But settler rabbis called upon supporters to physically prevent the settlements’ dismantlement, and called upon army officers not to order their soldiers to dismantle the settlements.

Harel expressed similar sentiments.

“We are staying here. It’s our home,” said Harel, 29, vowing to return if the government somehow manages to remove them.

“It is our right to be here; this is our national home,” he said, sweeping his hand toward the view of Arab villages and Jewish settlements on nearby hillsides.

However, the settlers’ position may have been undercut by the National Religious Party (NRP), the main settler political body.

The NRP’s chairman, Housing and Construction Minister Effi Eitam, said Dec. 29 that the NRP would support the removal of four unauthorized outposts if no way could be found to authorize them.

The NRP “is part of the government, part of the rule of law in the State of Israel. If, in the end, after every avenue has been pursued, these outposts cannot be authorized, then we will not be able to support anything that is not legal,” Eitam told Israel’s Army Radio.

Over the past two years, 42 families have moved to Migron. They are young, defiant and fiercely ideological. Casting themselves as part of a continuum of ancient and modern Jewish history, they view their unauthorized building of an outpost about 20 minutes drive north of Jerusalem as key to strengthening the Jewish claim to biblical Israel. They also see it as similar to efforts by early Zionists to create “facts on the ground” in what became Israel proper.

Critics and the U.S. government see the outposts, built hastily and without government approval, as yet another obstacle to peace efforts with the Palestinians.

Harel and his friends at Migron, which is named after a biblical-era settlement in the region, are hesitant to say exactly how they would resist soldiers should they attempt an evacuation.

Pinchas Wallerstein, who heads the local settlement region of the West Bank, called Binyamin, said he hopes the Israeli courts will help prevent an evacuation order.

If that fails, he said he foresees thousands of supporters coming to Migron to help thwart police and army forces.

“If we have 7,000 to 10,000 people here it will not be possible to evacuate us,” Wallerstein said, addressing a wedding party from Houston that had come to see Migron as part of a tour of West Bank Jewish settlements. “Why is it legitimate to evacuate Jewish settlements but we cannot withdraw [Arab villages?]” he asked, calling any evacuation a reward for terrorism.

Before climbing back on their bus, the visiting Americans posed for pictures with Wallerstein, who has temporarily moved the Binyamina headquarters to Migron to head the campaign against its possible removal.

In a show of solidarity, Israel’s well-organized settler movement has helped facilitate visits by thousands of people to Migron in recent weeks.

Jerry Silverman, one of the wedding party members, said he hoped the issue would be resolved through negotiations.

“The American government is not in charge of Israel,” he said.
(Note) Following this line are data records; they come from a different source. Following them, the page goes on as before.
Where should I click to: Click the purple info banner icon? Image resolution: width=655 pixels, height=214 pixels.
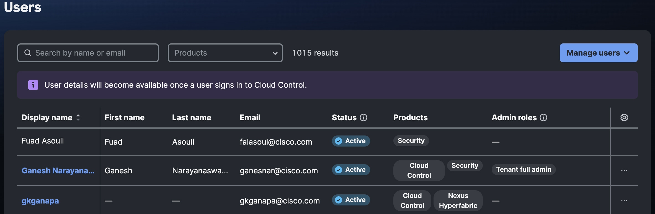point(33,85)
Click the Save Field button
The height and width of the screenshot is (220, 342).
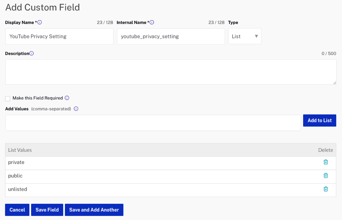pos(47,210)
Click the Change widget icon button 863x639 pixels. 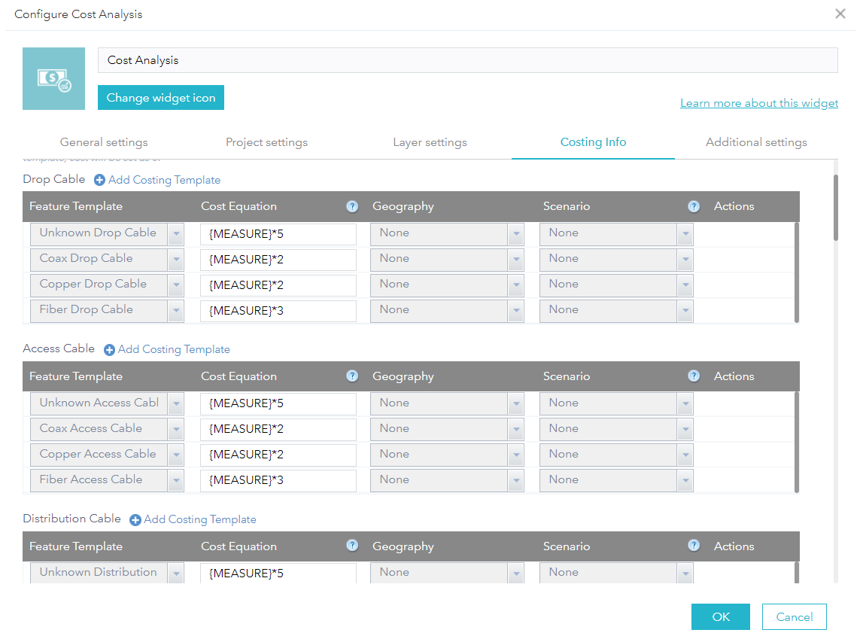160,97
Sharon, long a patron of the settler movement, is under intense pressure from the U.S. administration to fulfill Israel’s obligations under the road map, beginning with the dismantling of illegal outposts that have cropped up over the last several years. Many were established in the immediate aftermath of Arab terrorist attacks on local settlers.

In a speech earlier this month, Sharon said some settlements would have to be evacuated if Israel disengages physically from the Palestinians.

The first Israeli presence on the hill where Migron stands today were cell phone towers built by local phone companies four years ago. Young settlers followed about two years later.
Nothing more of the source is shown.